Dlaczego Święto Niepodległości obchodzimy 11 listopada?
Przez całe dwudziestolecie międzywojenne trwał spór o ustalenie dnia, w którym Polacy mogliby świętować odzyskanie niepodległości. W końcu kiedy już to się udało, wybuchła II wojna światowa, oficjalne obchody zostały więc zakazane. W PRL-u natomiast starano się zatrzeć tę datę w zbiorowej świadomości.
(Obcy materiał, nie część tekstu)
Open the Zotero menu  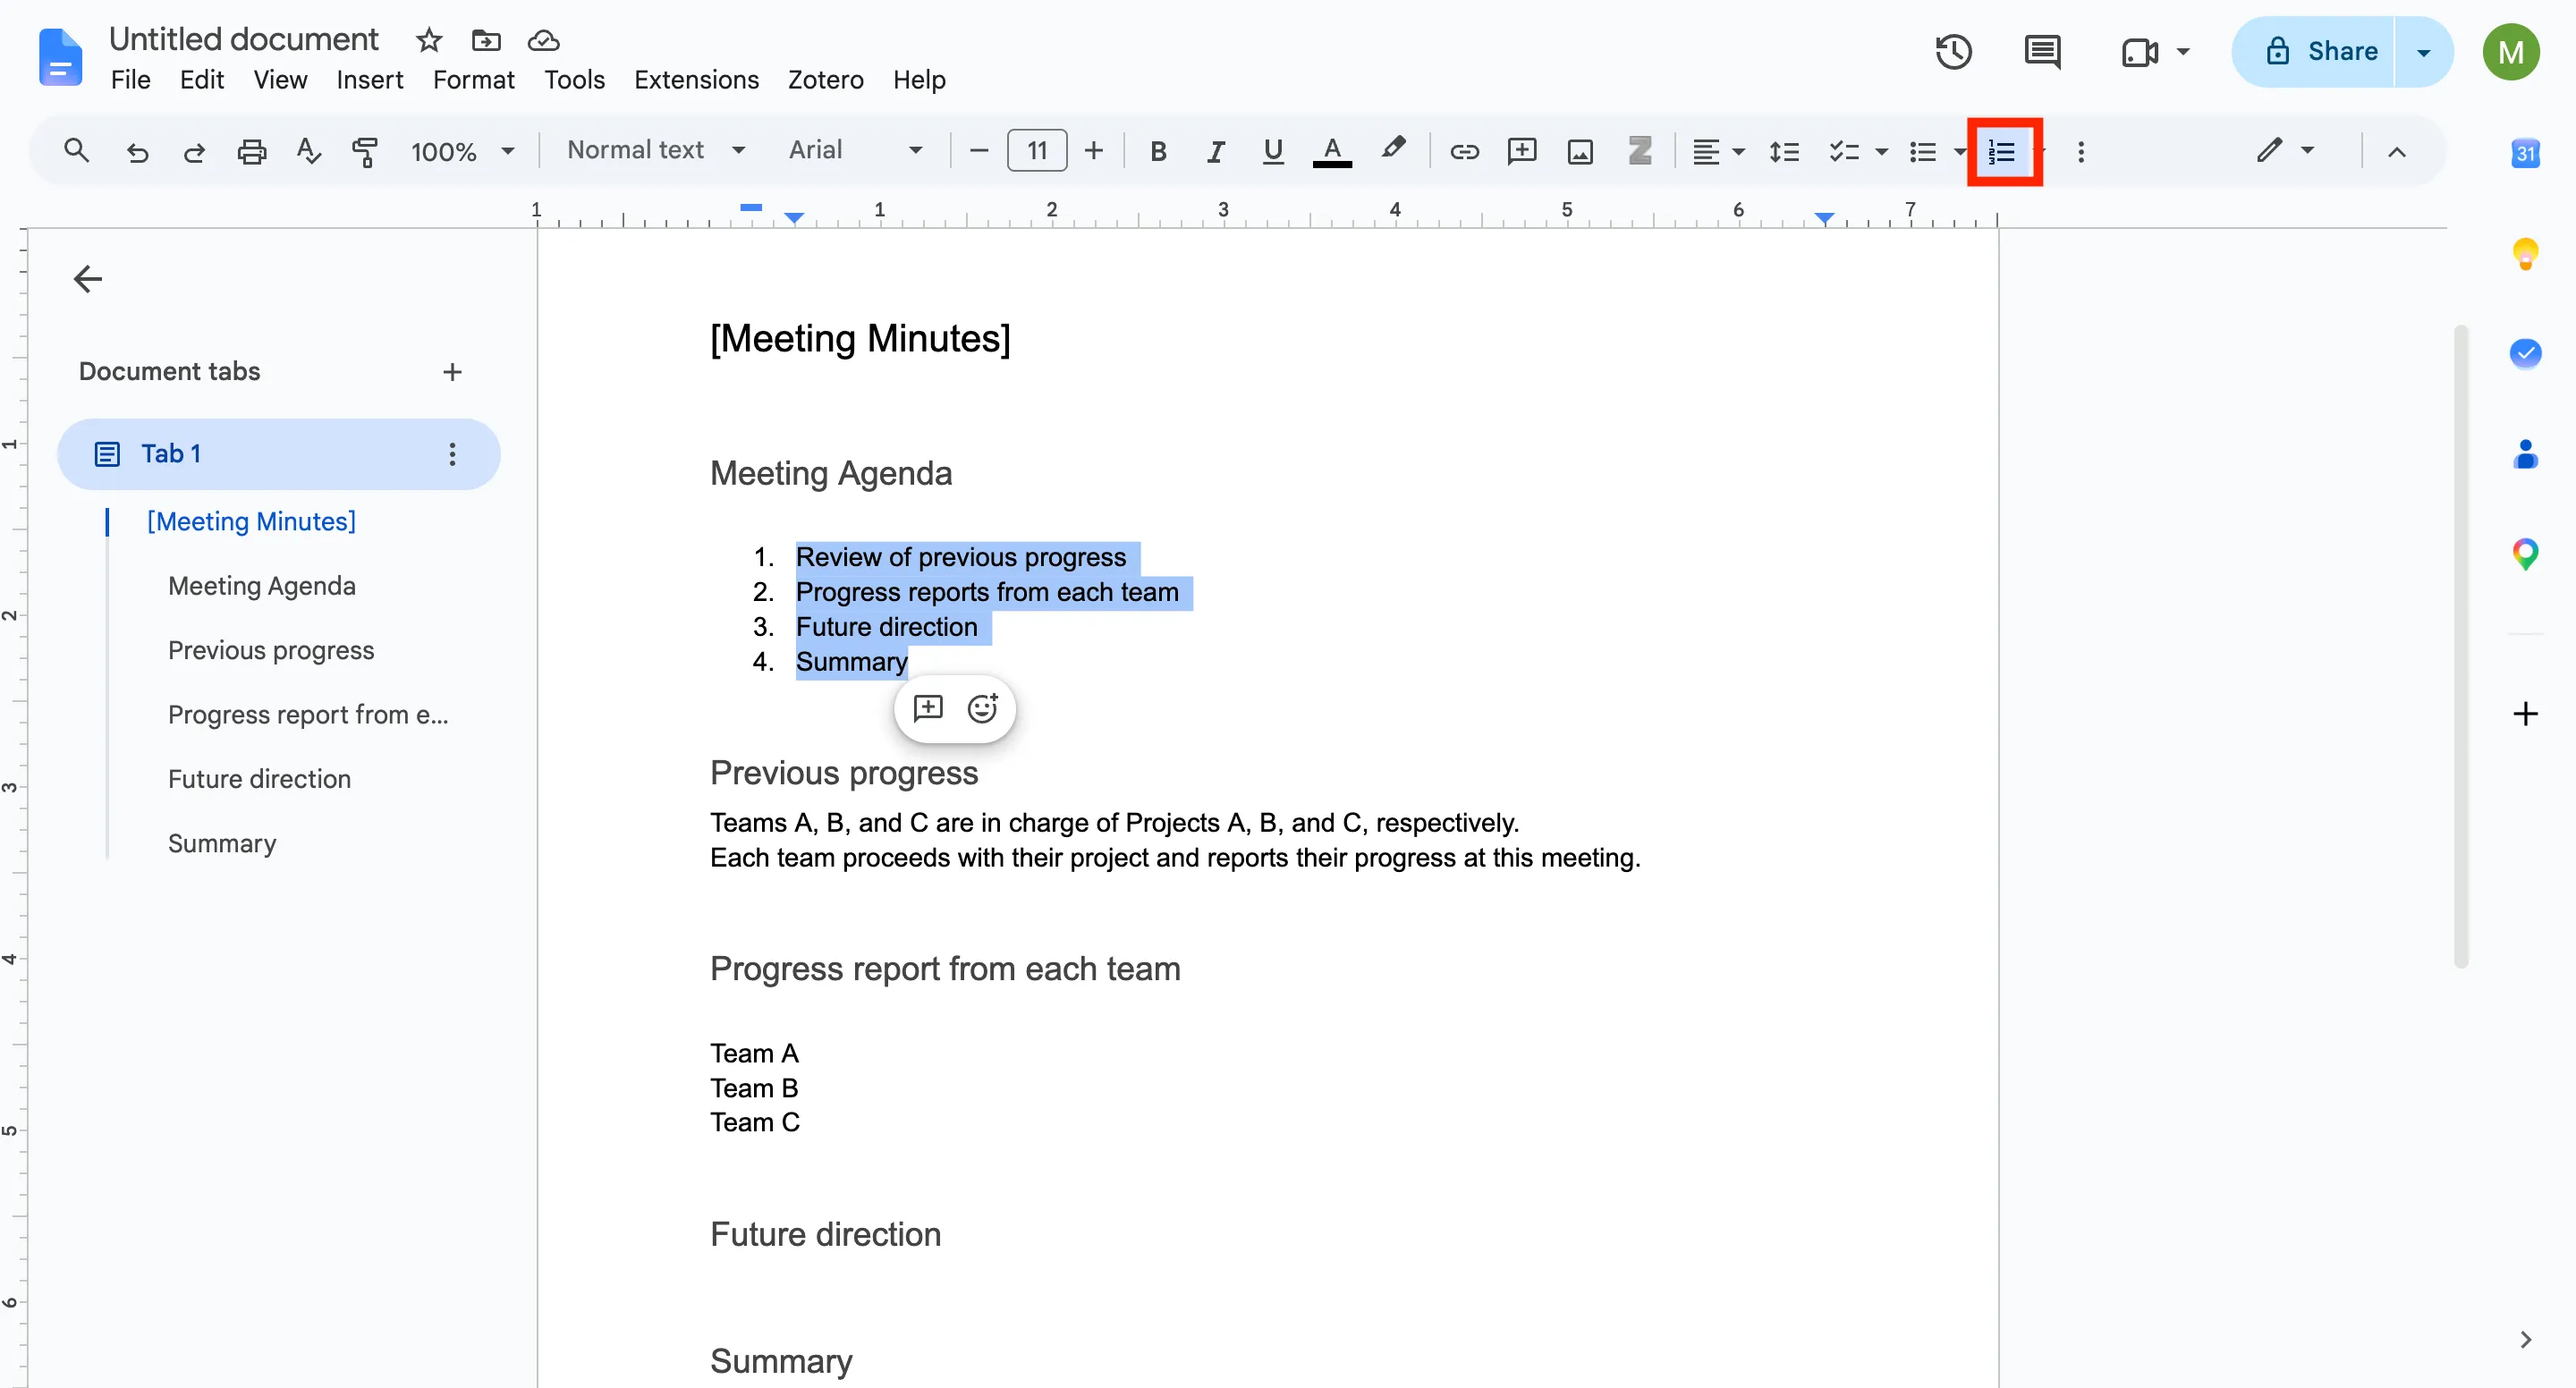click(x=825, y=80)
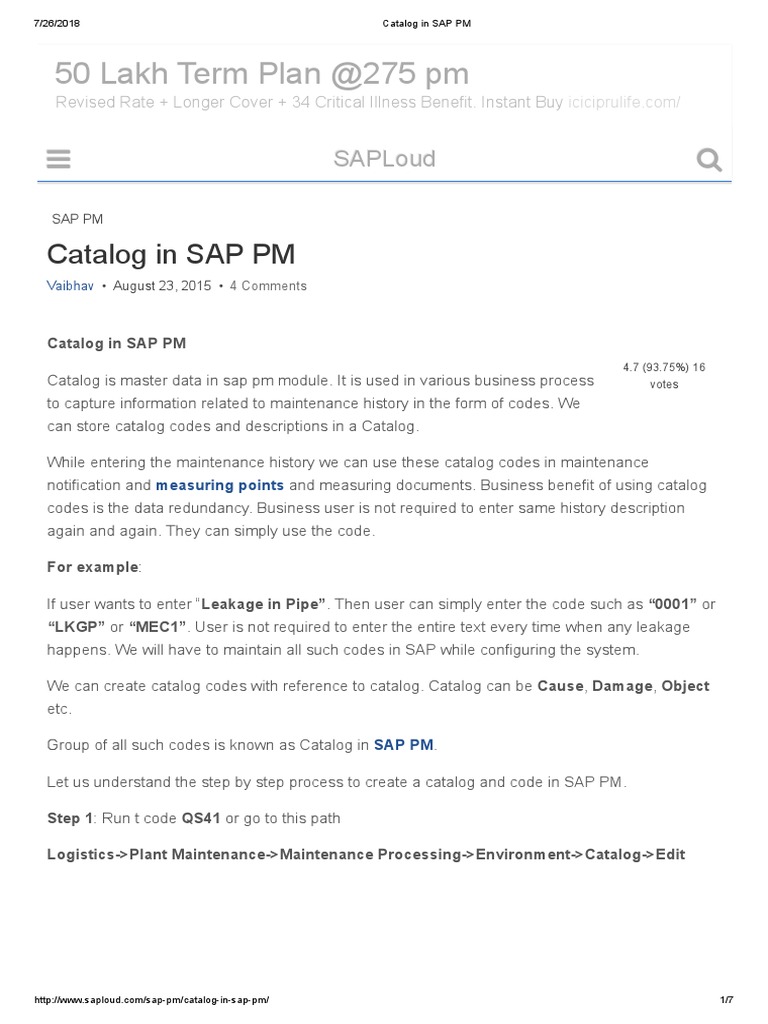This screenshot has height=1024, width=768.
Task: Open the '50 Lakh Term Plan' ad headline
Action: (261, 73)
Niektórzy, jak na przykład historyk Marceli Handelsman, uważali, że Polska odrodziła się 5 listopada 1916 roku. Cesarze Niemiec i Austro-Węgier proklamowali wówczas powstanie Królestwa Polskiego, stwierdzając, że będzie to „państwo samodzielne z dziedziczną monarchią i konstytucyjnym ustrojem”. Chociaż intencje obu władców nie były bezinteresowne, chodziło głównie o pozyskanie rekrutów do walki na frontach I wojny światowej, to właśnie wówczas (wraz z przełomowym Aktem 5 listopada) „sprawa polska” powróciła na arenę międzynarodową. W rezultacie tych wydarzeń w styczniu 1917 roku w Warszawie powstała Tymczasowa Rada Stanu z Wincentym Niemojewskim na czele.
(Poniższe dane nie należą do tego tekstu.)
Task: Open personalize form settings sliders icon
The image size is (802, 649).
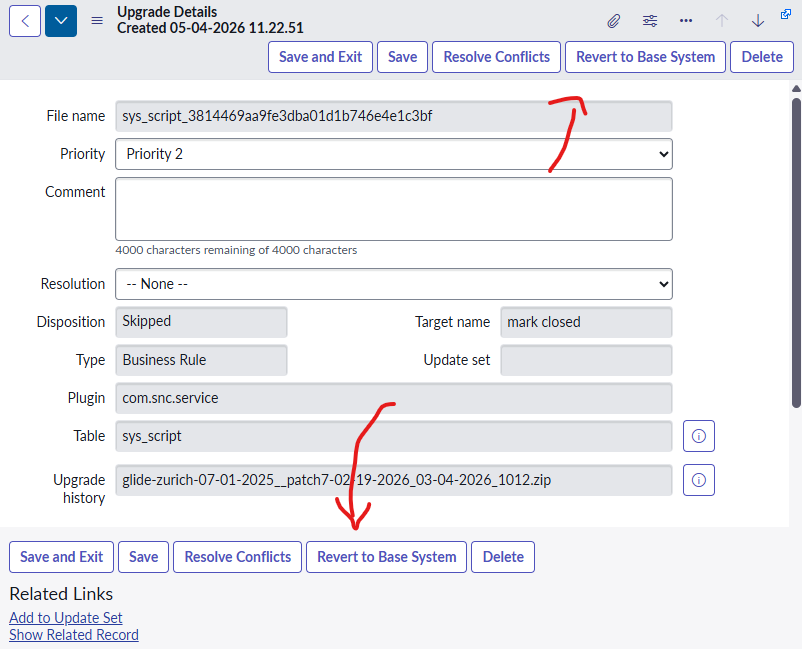Action: click(x=650, y=20)
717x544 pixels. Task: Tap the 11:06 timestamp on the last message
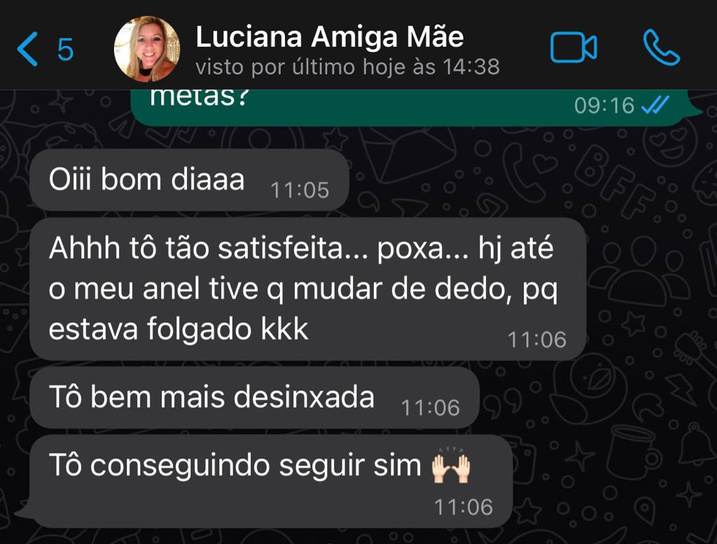pyautogui.click(x=463, y=507)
Z kolei 28 października 1918 roku w Krakowie na gruzach rozsypującej się monarchii austro-węgierskiej powstała Polska Komisja Likwidacyjna (pierwszy polski rząd dzielnicowy). Na jej czele stanął lider PSL „Piast” Wincenty Witos, a popierały ją wszystkie stronnictwa galicyjskie. Kilkanaście dni później w nocy z 6 na 7 listopada 1918 roku w Lublinie utworzył się Tymczasowy Rząd Ludowy Republiki Polskiej Ignacego Daszyńskiego. Choć władza rządu była właściwie iluzoryczna i ograniczała się tylko do obszaru Lublina, to istotny był manifest do ludu polskiego, w którym ogłoszono przejęcie całej władzy w kraju aż do zwołania Sejmu Ustawodawczego. Jednak 7 listopada 1918 roku jako symboliczna data narodzin II Rzeczypospolitej był nie do zaakceptowania ani dla prawicy, ani dla Piłsudskiego. Świętowali ten dzień za to socjaliści i radykalni ludowcy.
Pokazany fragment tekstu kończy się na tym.